What to work on:
Can you write out these records again with each "Where should I click to:" replaced by "Where do I click to:" and nothing else changed?

Material provided:
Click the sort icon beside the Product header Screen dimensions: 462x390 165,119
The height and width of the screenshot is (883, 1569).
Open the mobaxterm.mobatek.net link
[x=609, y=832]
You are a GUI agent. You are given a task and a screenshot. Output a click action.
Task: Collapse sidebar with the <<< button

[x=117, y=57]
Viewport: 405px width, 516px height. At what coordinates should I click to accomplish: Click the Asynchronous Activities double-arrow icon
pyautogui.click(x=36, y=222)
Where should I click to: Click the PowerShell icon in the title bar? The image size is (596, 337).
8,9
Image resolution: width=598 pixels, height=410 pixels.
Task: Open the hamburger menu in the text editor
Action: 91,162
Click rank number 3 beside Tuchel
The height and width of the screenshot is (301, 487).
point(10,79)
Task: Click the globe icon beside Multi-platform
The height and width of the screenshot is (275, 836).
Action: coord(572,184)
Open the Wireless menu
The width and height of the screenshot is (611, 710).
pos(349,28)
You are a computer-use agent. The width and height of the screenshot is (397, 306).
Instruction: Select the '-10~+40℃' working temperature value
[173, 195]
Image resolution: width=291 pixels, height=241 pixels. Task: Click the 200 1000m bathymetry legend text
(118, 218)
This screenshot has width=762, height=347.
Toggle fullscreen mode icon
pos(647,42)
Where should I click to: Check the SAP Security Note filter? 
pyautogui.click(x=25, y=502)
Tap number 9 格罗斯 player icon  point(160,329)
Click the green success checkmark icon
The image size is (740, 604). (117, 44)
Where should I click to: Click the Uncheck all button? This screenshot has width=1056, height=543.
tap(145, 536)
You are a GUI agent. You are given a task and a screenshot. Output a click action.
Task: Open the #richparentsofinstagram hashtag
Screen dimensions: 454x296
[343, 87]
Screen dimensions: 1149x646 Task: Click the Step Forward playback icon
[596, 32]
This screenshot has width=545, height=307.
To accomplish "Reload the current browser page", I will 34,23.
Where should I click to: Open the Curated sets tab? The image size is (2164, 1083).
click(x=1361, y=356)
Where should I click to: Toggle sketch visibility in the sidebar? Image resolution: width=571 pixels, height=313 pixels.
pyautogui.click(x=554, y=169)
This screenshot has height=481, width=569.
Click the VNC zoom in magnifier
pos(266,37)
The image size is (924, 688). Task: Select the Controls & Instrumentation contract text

Exercise result:
Click the sort icon beside the Product header Screen dimensions: 462x390 165,119
The height and width of the screenshot is (883, 1569).
Open the mobaxterm.mobatek.net link
[x=609, y=832]
You are a GUI agent. You are given a task and a screenshot. Output a click action.
Task: Collapse sidebar with the <<< button

[x=117, y=57]
Viewport: 405px width, 516px height. At what coordinates should I click to accomplish: Click the Asynchronous Activities double-arrow icon
pyautogui.click(x=36, y=222)
Where do I click to: Click the PowerShell icon in the title bar? The image size is (596, 337).
8,9
Image resolution: width=598 pixels, height=410 pixels.
Task: Open the hamburger menu in the text editor
Action: 91,162
Click rank number 3 beside Tuchel
The height and width of the screenshot is (301, 487).
point(10,79)
Task: Click the globe icon beside Multi-platform
The height and width of the screenshot is (275, 836).
Action: coord(572,184)
Open the Wireless menu
The width and height of the screenshot is (611, 710).
pos(349,28)
You are a computer-use agent. The width and height of the screenshot is (397, 306).
Instruction: Select the '-10~+40℃' working temperature value
[173, 195]
Image resolution: width=291 pixels, height=241 pixels. Task: Click the 200 1000m bathymetry legend text
(118, 218)
This screenshot has width=762, height=347.
Toggle fullscreen mode icon
pos(647,42)
Where do I click to: Check the SAP Security Note filter? 
pyautogui.click(x=25, y=502)
Tap number 9 格罗斯 player icon  point(160,329)
Click the green success checkmark icon
The image size is (740, 604). (117, 44)
Where do I click to: Click the Uncheck all button? This screenshot has width=1056, height=543.
tap(145, 536)
You are a GUI agent. You are given a task and a screenshot. Output a click action.
Task: Open the #richparentsofinstagram hashtag
Screen dimensions: 454x296
[343, 87]
Screen dimensions: 1149x646 Task: Click the Step Forward playback icon
[596, 32]
This screenshot has width=545, height=307.
To accomplish "Reload the current browser page", I will 34,23.
Where do I click to: Open the Curated sets tab? The image size is (2164, 1083).
click(x=1361, y=356)
Where do I click to: Toggle sketch visibility in the sidebar? Image resolution: width=571 pixels, height=313 pixels.
pyautogui.click(x=554, y=169)
This screenshot has height=481, width=569.
Click the VNC zoom in magnifier
pos(266,37)
The image size is (924, 688). Task: Select the Controls & Instrumentation contract text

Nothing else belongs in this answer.